Texte à lire

=======

Avant que la Première Chaîne russe diffusant à sa plus grande heure d’écoute du soir s’empresse de switcher sur un reportage sur les hôpitaux, mettant fin au direct sur le plateau, la protestataire scande plusieurs fois Arrêtez la guerre.
Dans une vidéo enregistrée préalablement et diffusée par OVD-Info, Marina Ovsiannikova explique que son père étant ukrainien et sa mère russe, elle n’arrive pas à voir les deux pays comme ennemis. «Malheureusement, j’ai travaillé pour la Première Chaîne ces dernières années, faisant de la propagande pour le Kremlin. J’en ai très honte aujourd’hui », dit-elle. « J’ai honte d’avoir permis que des mensonges soient diffusés à la télévision, honte d’avoir permis que le peuple russe soit “zombifié ». Allez manifester. N’ayez peur de rien. On peut mettre fin à cette folie. Ils ne peuvent pas tous nous emprisonner ».
« Une enquête interne est en train d’être menée » sur cet « incident », a laconiquement déclaré un communiqué par le Premier Canal. Selon l’agence de presse Tass, la jeune femme pourrait être poursuivie pour avoir « discrédité l’utilisation des forces armées russes». Le pouvoir russe a récemment fait voter plusieurs lois prévoyant de lourdes peines pour la diffusion de ce que les autorités considèrent comme de « fausses informations » sur l’armée. Tamara Alteresco nous informe avec rigueur qu’en Russie, la simple utilisation du mot « guerre » par des médias ou des particuliers pour décrire l’intervention russe en Ukraine est passible de poursuites et d’emprisonnement jusqu’à quinze ans.
La vidéo de l’incident s’est propagée comme une traînée de poudre sur les réseaux sociaux, de nombreux internautes russes saluant le « courage extraordinaire » de cette femme, dans un contexte de brutale répression contre toute forme de dissidence. « Le salut de la Russie ne peut venir que de femmes comme elle ! », s’enthousiasmait un internaute sur Twitter, pendant qu’un autre appelait à la « protéger immédiatement ». Car depuis plus d’une demi-journée, ses avocats sont sans nouvelles d’elle.
Deux autres reportages courageux de Radio-Canada tournés à Marioupol et à Odessa informaient de l’échec de l’opération russe de rallier la partie russophone de la population, en dehors des Républiques autonomes Donbass et Donetsk et de la Crimée.

=======

Données fournies

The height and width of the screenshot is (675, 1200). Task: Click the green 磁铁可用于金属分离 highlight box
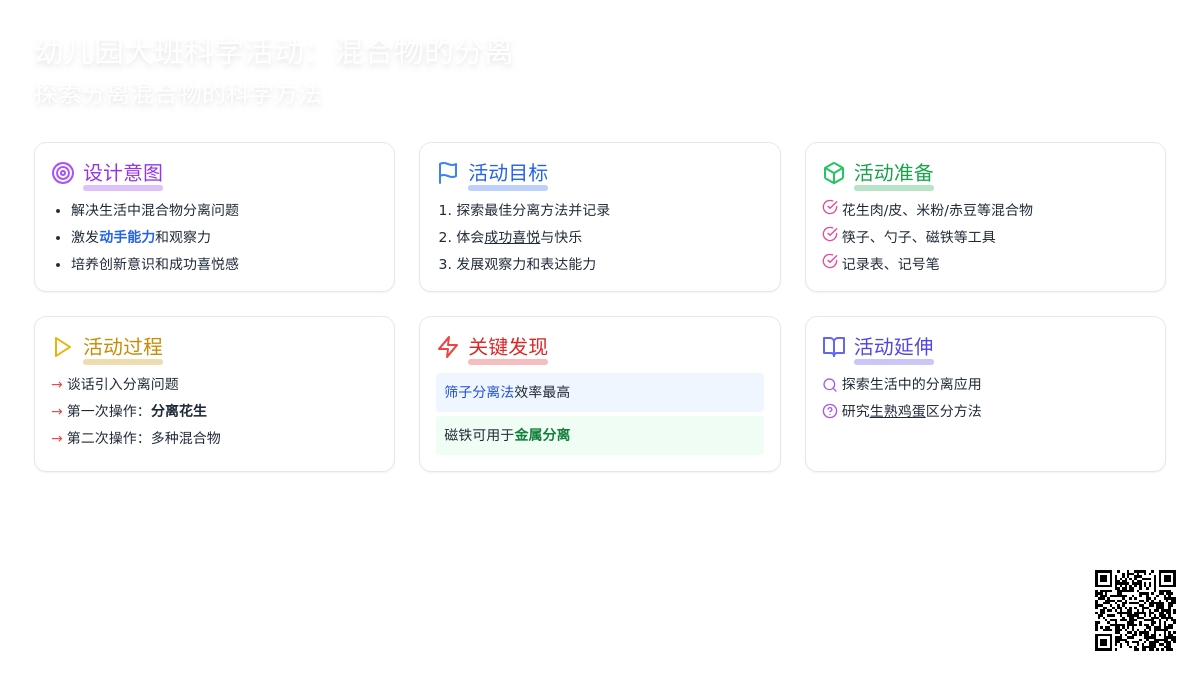(600, 435)
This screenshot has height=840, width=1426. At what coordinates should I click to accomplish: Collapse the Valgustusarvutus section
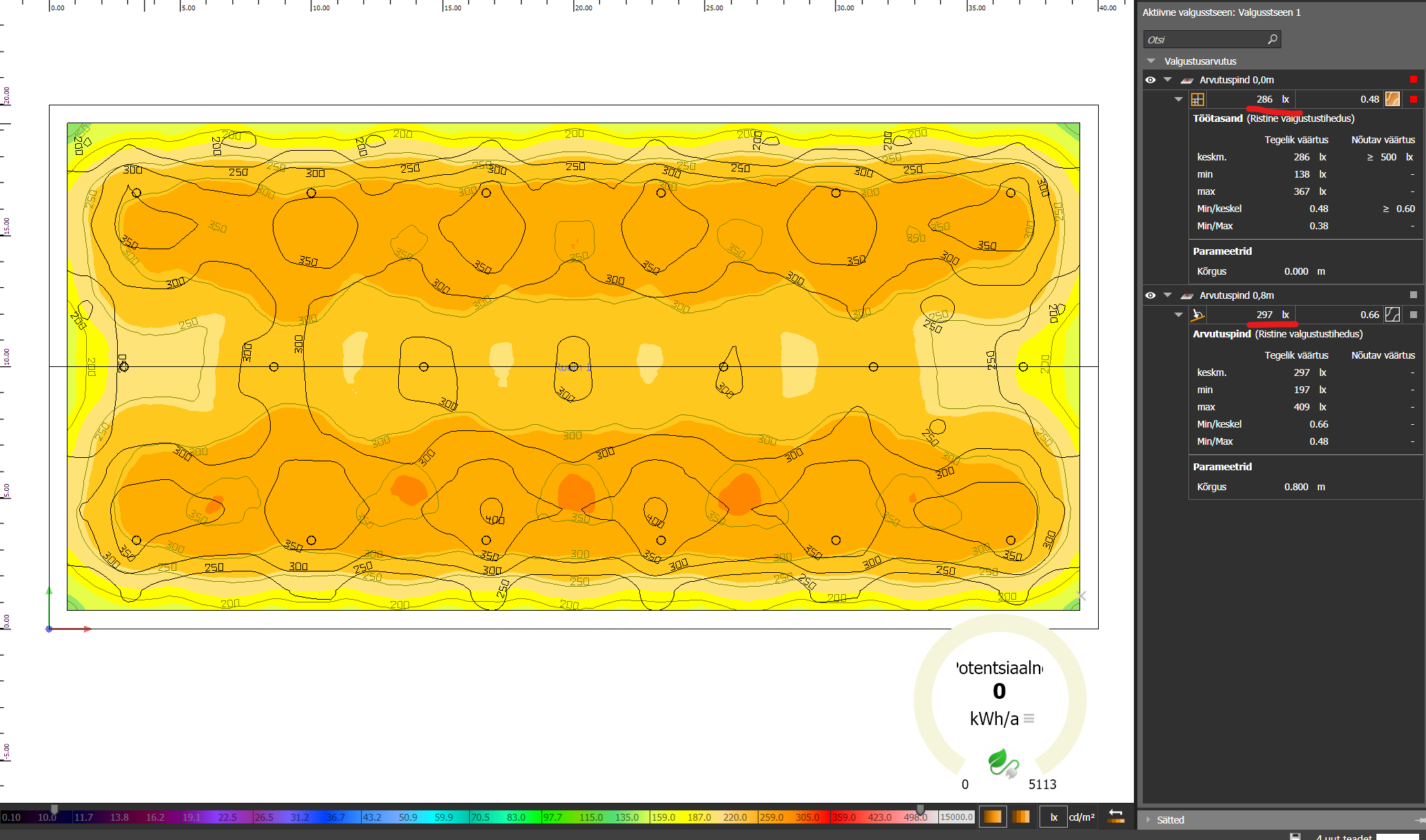(x=1151, y=61)
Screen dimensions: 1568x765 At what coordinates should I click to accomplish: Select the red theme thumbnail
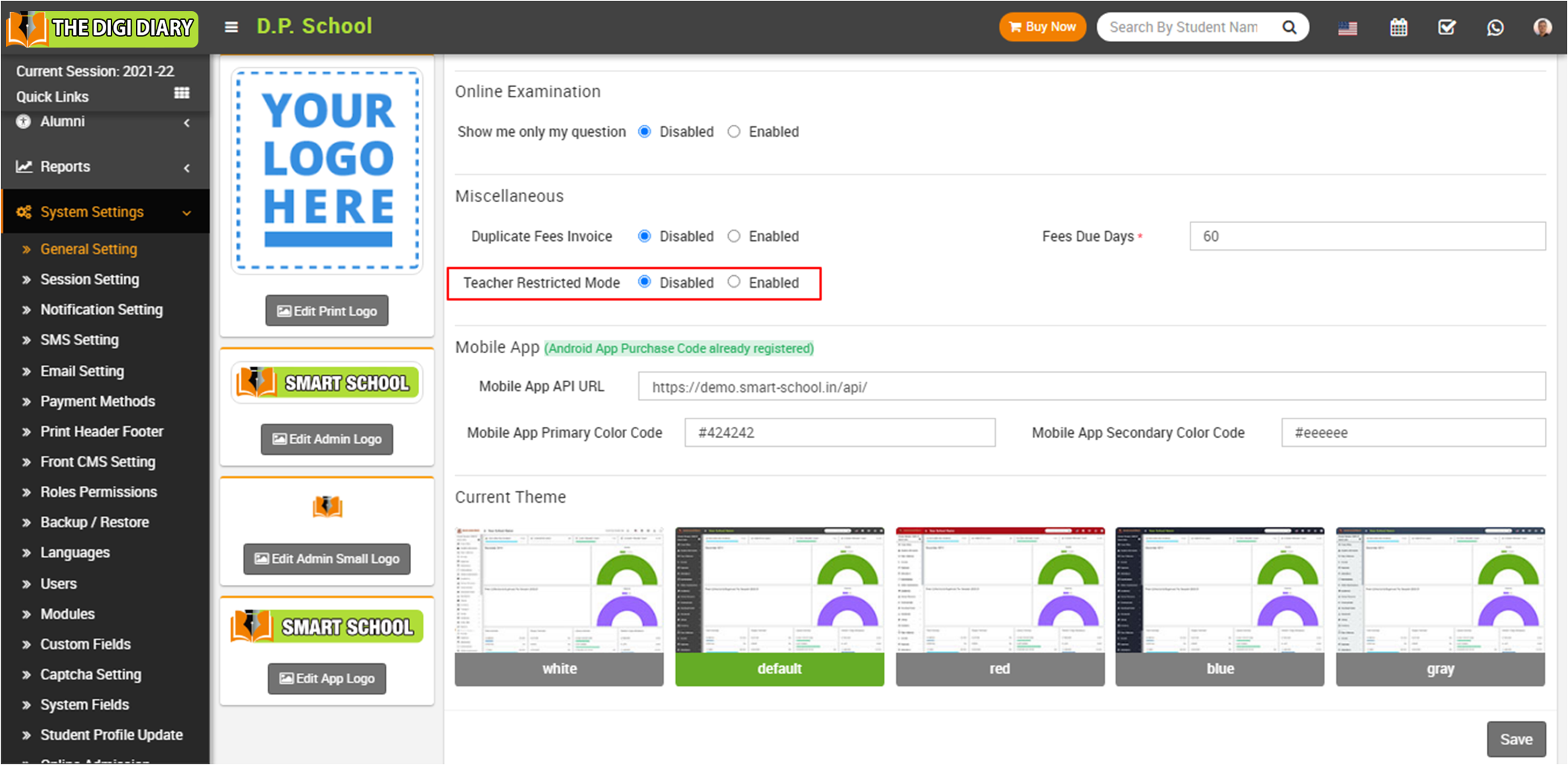[x=1000, y=606]
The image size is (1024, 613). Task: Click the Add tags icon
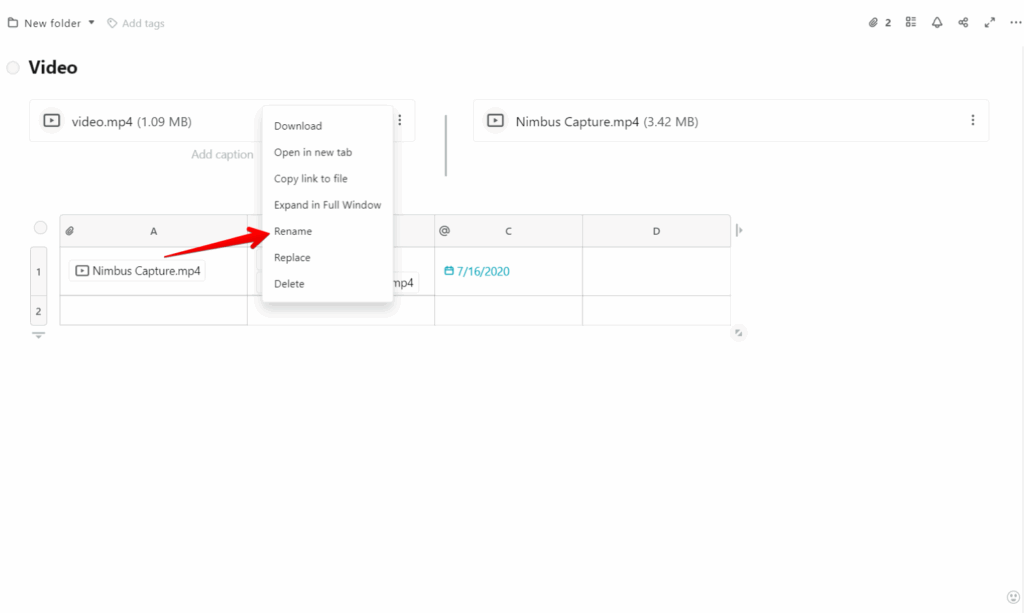pyautogui.click(x=113, y=23)
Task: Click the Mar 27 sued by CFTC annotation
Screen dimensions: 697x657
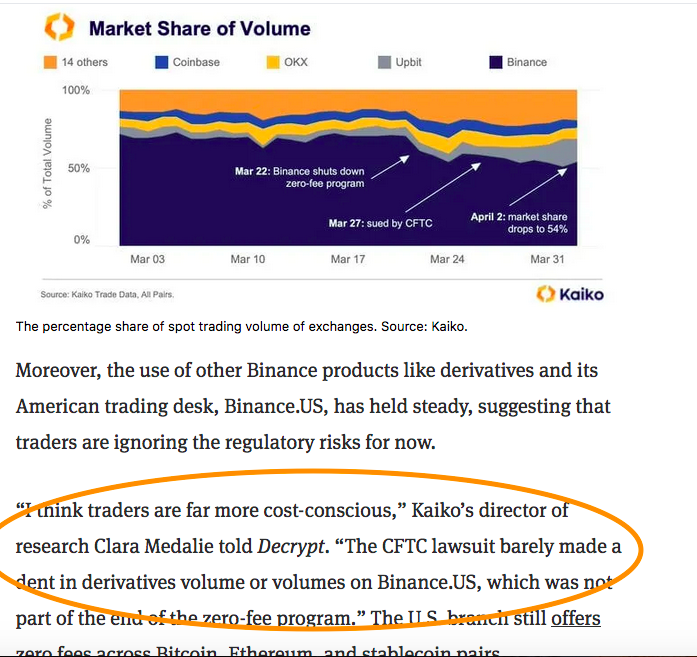Action: click(x=381, y=223)
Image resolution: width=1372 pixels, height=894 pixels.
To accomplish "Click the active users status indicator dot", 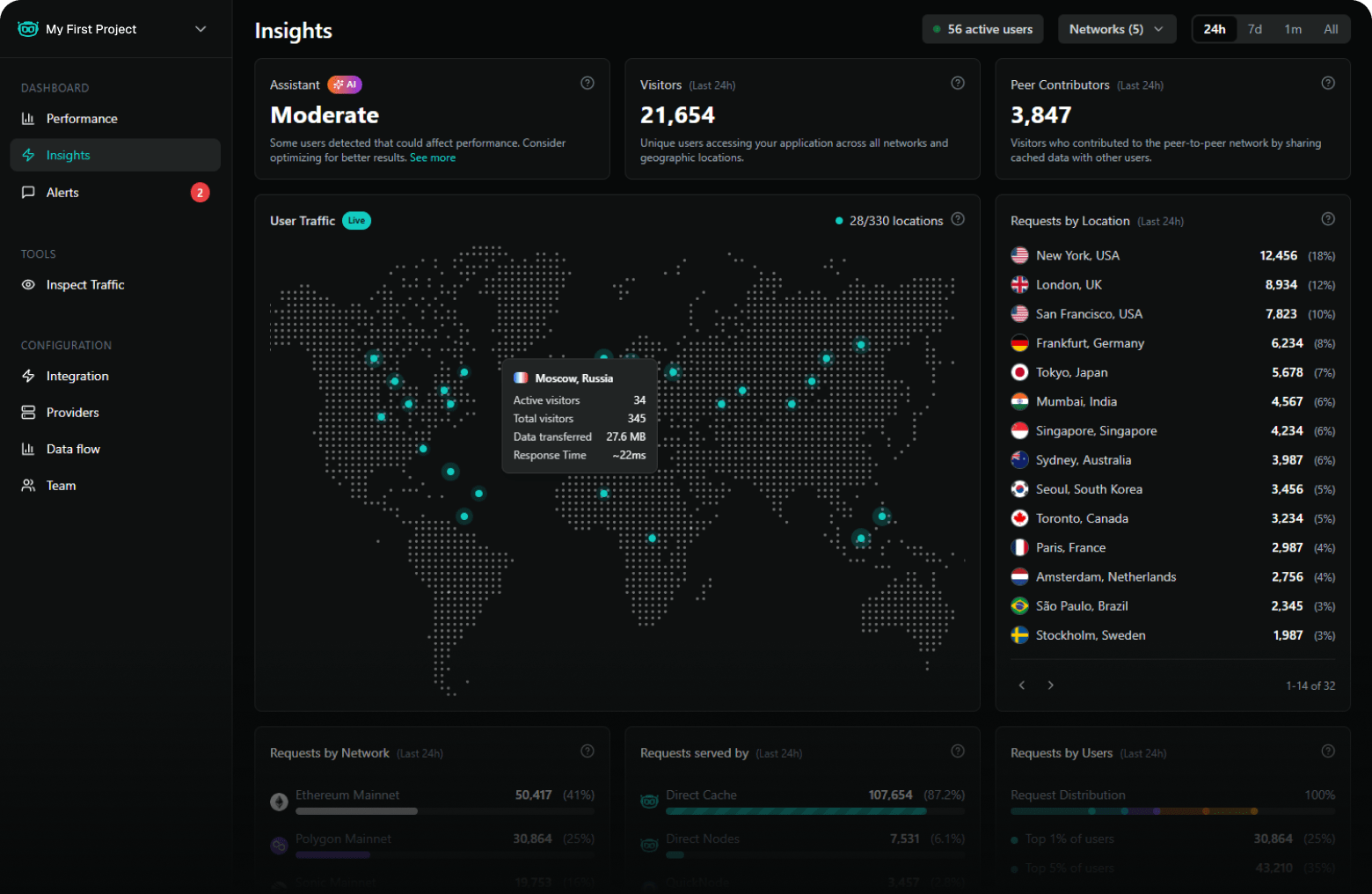I will pyautogui.click(x=938, y=29).
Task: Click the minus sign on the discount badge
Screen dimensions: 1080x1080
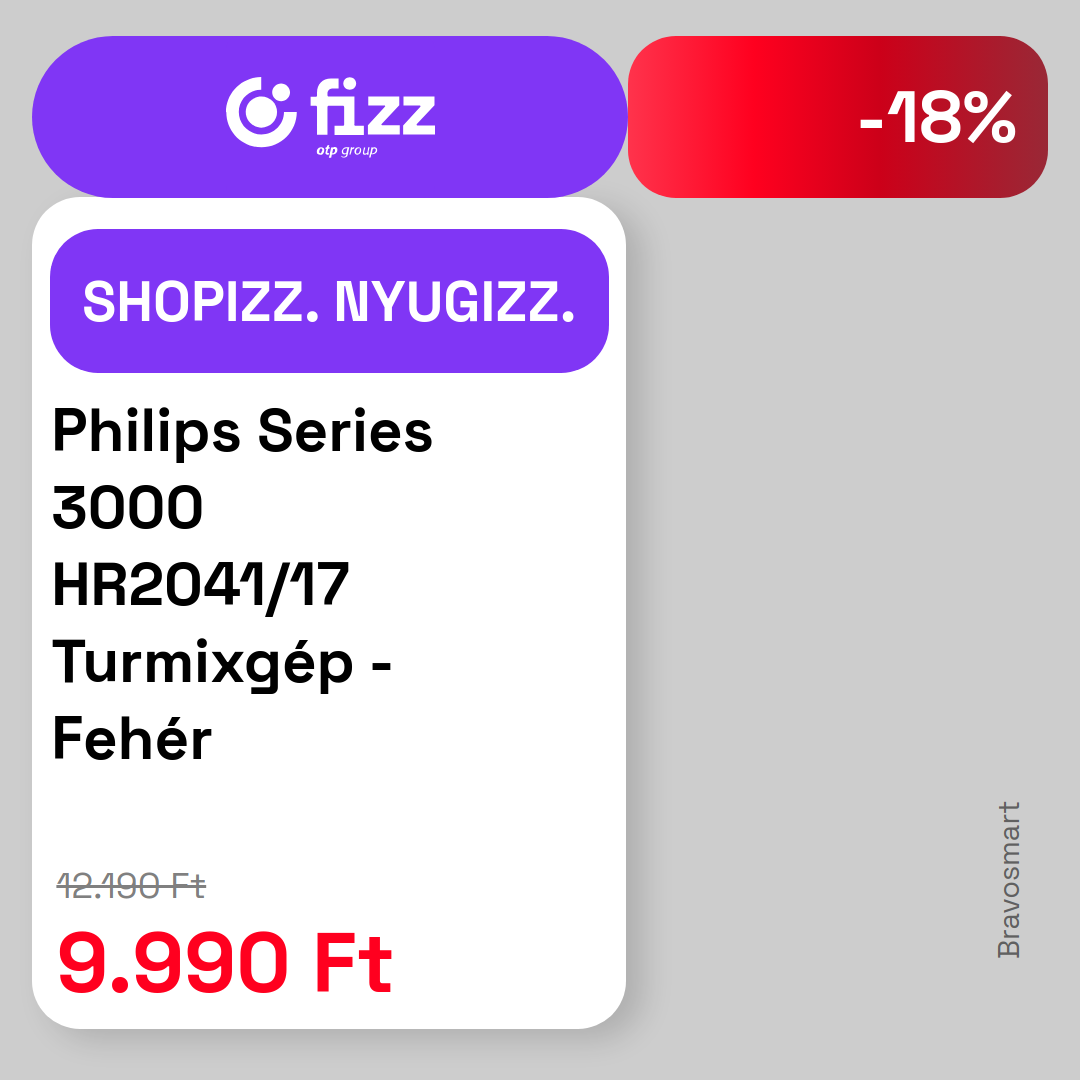Action: coord(871,124)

=======

Consigne 1
Relevez tous les noms de lieux cités dans le dernier paragraphe du texte sur la protestation de Marina Ovsiannikova.
Consigne 2
Reprenez, s'il vous plaît, le texte sur la protestation de Marina Ovsiannikova et poursuivez-le après sa dernière phrase.

Résultat de l'exercice 1
Marioupol, Odessa, Donbass, Donetsk, Crimée

Résultat de l'exercice 2
Le Canada et la propagande
Le bulletin télévisé radio-canadien s’était ouvert par la photo d’une gamine réfugiée ukrainienne vraiment émouvante (bravo à Yannick Dumont-Baron), mais le chef d’antenne s’extasie sur sa blondeur et l’éclat de ses yeux (bulletin de 8 heures, discours heureusement corrigé pour celui de 9 heures – suite à l’intervention d’un haut-gradé informé ?). Propagande à la limite raciste1 , si on songe au message d’Échec à la Guerre, qui met sur un pied d’égalité la guerre au Yémen qui a déjà fait un tiers de million de morts, c’est-à-dire mille fois plus de morts que chez les Ukrainiens, pour mille fois moins d’«exposure médiatique». Si on multiplie, on arrive à un coefficient d’un million contre un. Ces chiffres non rigoureusement exacts (et répugnants, car on a l’impression d’exploiter des morts) expliquent pourquoi nous utilisons le mot propagande. D’autant plus que la blonde Martine Defoy (je n’ai rien contre les blondes, ma femme l’est, de même que Marina Ovsiannikova) annonce le discours du président Zelensky au Parlement canadien en brandissant le poing : « il va parler avec ses tripes pour vanter le courage démocratique en action ».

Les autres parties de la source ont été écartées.